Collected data

◇ ◇ ◇

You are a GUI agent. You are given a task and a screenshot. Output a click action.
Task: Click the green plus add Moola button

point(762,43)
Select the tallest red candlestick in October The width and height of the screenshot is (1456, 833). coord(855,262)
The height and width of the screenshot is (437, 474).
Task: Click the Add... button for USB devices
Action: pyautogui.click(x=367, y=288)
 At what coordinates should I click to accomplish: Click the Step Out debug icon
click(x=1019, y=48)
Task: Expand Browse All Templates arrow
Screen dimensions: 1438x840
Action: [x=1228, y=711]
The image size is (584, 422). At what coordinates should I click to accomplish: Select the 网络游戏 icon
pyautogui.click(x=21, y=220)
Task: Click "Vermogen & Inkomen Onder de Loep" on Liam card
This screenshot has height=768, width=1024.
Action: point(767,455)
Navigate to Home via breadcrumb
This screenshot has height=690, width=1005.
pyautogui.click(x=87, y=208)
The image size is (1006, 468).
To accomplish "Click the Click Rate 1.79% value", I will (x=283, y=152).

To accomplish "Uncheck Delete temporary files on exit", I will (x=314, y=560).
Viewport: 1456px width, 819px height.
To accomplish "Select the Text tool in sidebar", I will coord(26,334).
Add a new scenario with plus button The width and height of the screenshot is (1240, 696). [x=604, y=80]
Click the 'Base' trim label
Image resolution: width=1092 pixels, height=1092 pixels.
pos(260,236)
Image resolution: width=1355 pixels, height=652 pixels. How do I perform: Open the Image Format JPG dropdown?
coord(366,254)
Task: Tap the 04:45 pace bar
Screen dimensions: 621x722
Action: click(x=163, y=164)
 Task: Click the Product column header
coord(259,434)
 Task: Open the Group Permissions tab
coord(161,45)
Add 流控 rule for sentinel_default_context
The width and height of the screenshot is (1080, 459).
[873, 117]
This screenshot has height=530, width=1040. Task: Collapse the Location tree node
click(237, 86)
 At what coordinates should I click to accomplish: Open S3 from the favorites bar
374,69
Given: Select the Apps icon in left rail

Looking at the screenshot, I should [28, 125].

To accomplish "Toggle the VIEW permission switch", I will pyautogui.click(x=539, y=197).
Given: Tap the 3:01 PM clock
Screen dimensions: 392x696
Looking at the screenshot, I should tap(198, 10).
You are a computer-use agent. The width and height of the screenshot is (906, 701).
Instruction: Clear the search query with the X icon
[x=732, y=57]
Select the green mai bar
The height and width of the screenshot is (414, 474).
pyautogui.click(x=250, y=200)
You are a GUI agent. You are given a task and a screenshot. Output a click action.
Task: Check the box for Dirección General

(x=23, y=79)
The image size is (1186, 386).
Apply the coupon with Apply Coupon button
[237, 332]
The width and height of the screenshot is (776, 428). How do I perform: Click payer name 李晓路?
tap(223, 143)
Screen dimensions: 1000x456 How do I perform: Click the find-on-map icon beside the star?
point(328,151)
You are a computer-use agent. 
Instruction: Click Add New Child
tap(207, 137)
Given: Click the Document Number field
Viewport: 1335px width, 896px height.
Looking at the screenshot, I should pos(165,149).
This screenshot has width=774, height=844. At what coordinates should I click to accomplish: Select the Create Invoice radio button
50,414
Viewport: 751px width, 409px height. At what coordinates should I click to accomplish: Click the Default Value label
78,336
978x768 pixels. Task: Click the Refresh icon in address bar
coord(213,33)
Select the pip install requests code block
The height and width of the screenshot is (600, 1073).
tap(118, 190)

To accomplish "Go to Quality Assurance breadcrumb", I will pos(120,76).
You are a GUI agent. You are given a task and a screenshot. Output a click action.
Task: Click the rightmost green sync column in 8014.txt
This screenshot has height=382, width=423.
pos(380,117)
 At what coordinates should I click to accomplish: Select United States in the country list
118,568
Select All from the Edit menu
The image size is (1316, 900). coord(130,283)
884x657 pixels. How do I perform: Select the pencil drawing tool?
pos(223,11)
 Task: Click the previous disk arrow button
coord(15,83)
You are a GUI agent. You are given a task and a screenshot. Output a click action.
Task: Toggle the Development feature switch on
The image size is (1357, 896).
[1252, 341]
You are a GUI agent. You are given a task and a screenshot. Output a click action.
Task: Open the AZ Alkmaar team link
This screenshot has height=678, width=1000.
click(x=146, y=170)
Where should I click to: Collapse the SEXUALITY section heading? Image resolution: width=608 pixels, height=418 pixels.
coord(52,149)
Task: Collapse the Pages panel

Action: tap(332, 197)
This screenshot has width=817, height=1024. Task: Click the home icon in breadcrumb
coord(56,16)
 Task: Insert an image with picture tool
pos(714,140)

◇ ◇ ◇

§ Exercise objective
Please quote exactly the lines from the one containing "Task: Click the rightmost" through the last line of the records above, both included, and nothing else.

§ The completed task
Task: Click the rightmost green sync column in 8014.txt
This screenshot has height=382, width=423.
pos(380,117)
 At what coordinates should I click to accomplish: Select United States in the country list
118,568
Select All from the Edit menu
The image size is (1316, 900). coord(130,283)
884x657 pixels. How do I perform: Select the pencil drawing tool?
pos(223,11)
 Task: Click the previous disk arrow button
coord(15,83)
You are a GUI agent. You are given a task and a screenshot. Output a click action.
Task: Toggle the Development feature switch on
The image size is (1357, 896).
[1252, 341]
You are a GUI agent. You are given a task and a screenshot. Output a click action.
Task: Open the AZ Alkmaar team link
This screenshot has height=678, width=1000.
click(x=146, y=170)
Where should I click to: Collapse the SEXUALITY section heading? Image resolution: width=608 pixels, height=418 pixels.
coord(52,149)
Task: Collapse the Pages panel

Action: tap(332, 197)
This screenshot has width=817, height=1024. Task: Click the home icon in breadcrumb
coord(56,16)
 Task: Insert an image with picture tool
pos(714,140)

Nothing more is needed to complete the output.